Imagine you have a big family and a large supply of tableware, but the dishwasher is broken, so you decide not to wash the dishes after each meal. From breakfast through dinner, you accumulate an increasingly larger pile of dishes until you run out of tableware.
When you go to the kitchen, you are met with an overwhelming pile of dirty dishes. The mere thought of dealing with it stresses you out, so you decide to go and lay down. But when you wake up and go to the kitchen the next morning for your morning coffee, you realize you have no choice but to roll up your sleeves and do the dishes. And when you are done, the cycle starts all over again.
User Experience Debt Sneaks Up Fast
Now imagine you go to work, where a new IT system has just been implemented. The system was designed without any input from you or any other prospective users. No one has made sure the system was easy and appealing to use or that it looked similar to any of the other systems you have worked in before.

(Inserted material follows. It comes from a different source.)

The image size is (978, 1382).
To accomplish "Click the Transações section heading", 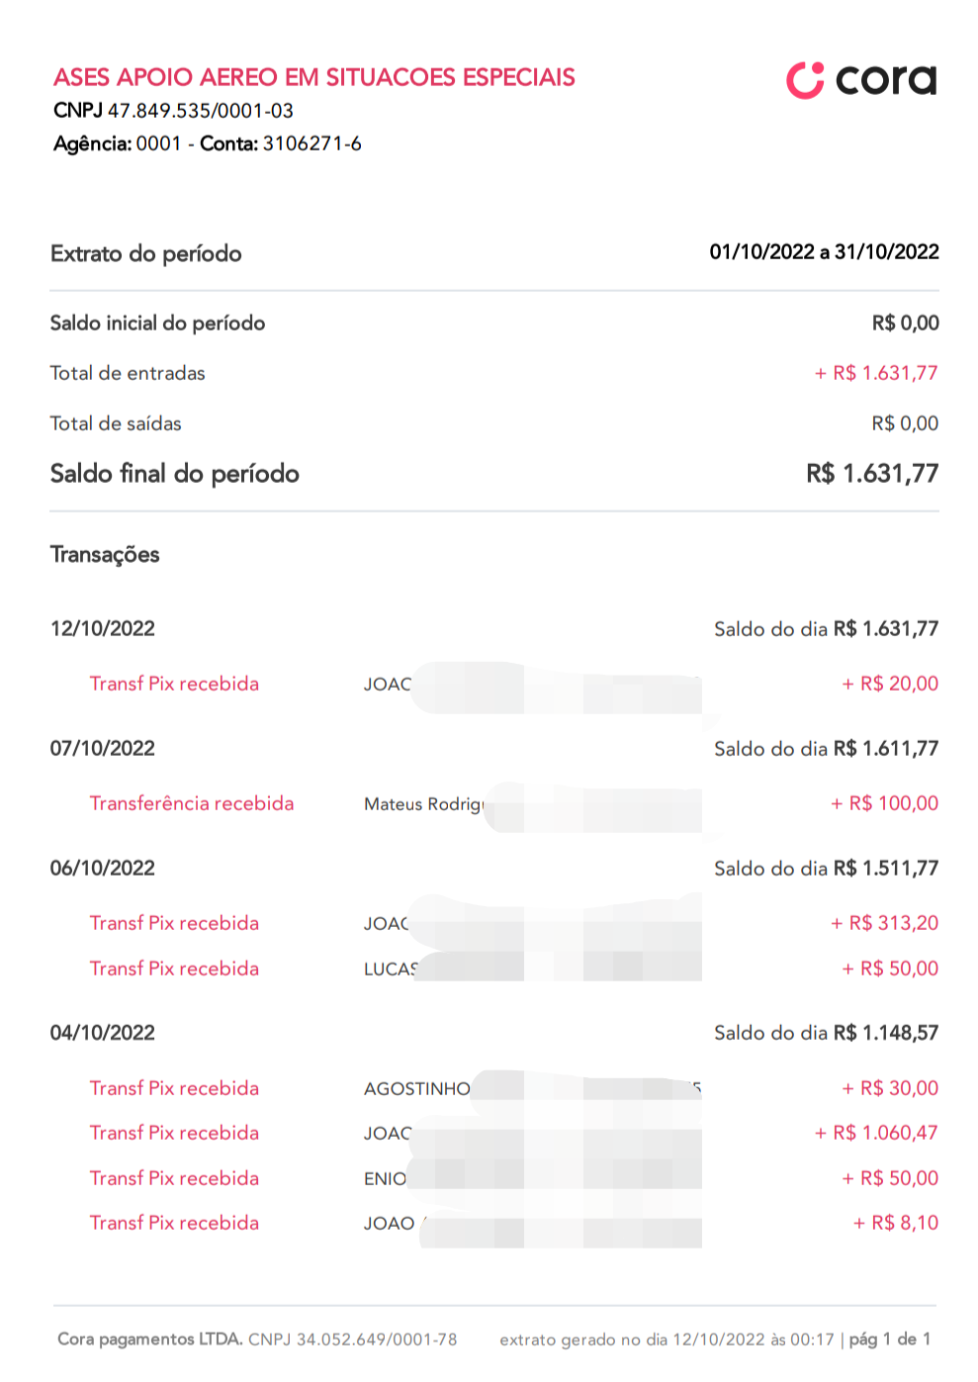I will coord(105,555).
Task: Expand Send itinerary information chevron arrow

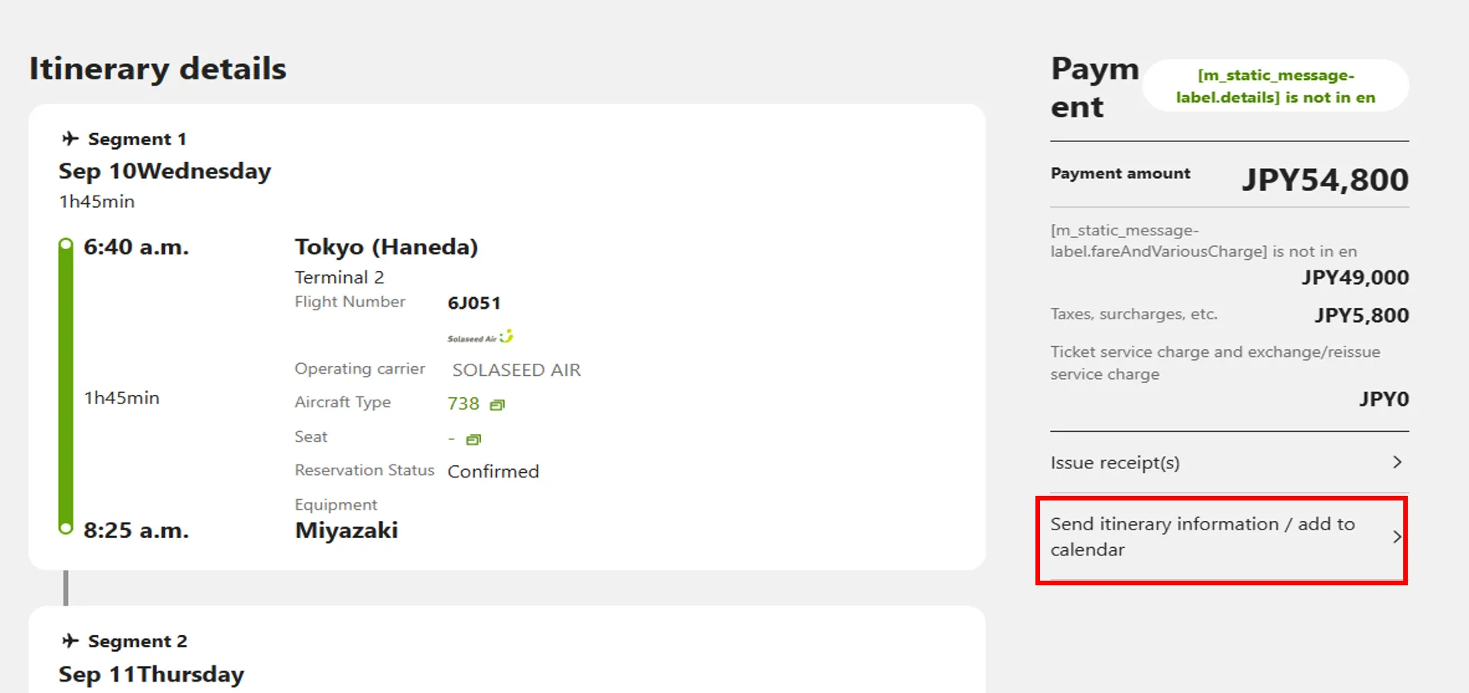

When you use the system, you get frustrated — not only with how complex and difficult it is, but also because it looks and behaves differently than your other systems. The new system does not support your work in the way it could at all. Over time, new functionality is added to the system. But the more systems and functionality that is introduced, the more complex and difficult the digital work environment becomes.
When the gap between an acceptable user experience and the actual user experience increases, a user experience debt is accumulated — similar to the pile of dishes that will build up at home if you don’t clean the dishes after dinner. What you do with your dishes at home is your own concern, but what happens with your digital work environment and the user experience debt is your employer's responsibility.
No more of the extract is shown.